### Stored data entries
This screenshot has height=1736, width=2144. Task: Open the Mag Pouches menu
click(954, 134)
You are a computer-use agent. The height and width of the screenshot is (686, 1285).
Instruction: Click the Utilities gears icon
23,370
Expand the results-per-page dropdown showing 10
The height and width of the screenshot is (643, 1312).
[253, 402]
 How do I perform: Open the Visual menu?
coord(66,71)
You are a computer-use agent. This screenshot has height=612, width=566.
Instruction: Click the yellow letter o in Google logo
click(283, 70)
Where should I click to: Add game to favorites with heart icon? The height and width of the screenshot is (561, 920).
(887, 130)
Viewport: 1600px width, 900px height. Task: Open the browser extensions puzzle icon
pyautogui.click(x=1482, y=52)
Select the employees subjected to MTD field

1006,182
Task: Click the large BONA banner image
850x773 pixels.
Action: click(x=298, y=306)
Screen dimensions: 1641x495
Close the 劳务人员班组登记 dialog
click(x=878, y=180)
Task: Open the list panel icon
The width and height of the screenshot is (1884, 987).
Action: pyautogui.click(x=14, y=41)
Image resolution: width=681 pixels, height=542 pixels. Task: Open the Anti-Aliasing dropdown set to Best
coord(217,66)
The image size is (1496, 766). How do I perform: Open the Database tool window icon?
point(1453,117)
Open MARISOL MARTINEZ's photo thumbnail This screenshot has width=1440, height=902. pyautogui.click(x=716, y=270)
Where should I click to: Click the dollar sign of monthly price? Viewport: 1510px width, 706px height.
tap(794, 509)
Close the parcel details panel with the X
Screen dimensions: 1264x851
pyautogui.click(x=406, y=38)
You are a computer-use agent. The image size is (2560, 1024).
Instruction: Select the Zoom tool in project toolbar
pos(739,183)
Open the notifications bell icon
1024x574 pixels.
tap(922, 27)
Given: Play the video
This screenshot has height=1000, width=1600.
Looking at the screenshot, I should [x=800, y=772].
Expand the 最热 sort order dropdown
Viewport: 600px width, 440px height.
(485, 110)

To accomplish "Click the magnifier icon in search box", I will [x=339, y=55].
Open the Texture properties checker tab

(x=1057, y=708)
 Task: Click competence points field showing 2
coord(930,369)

### TASK PROMPT
Each line above that contains the string "computer" counts once; give the number of such lines and nothing more.

### ANSWER TO THIS EXERCISE
3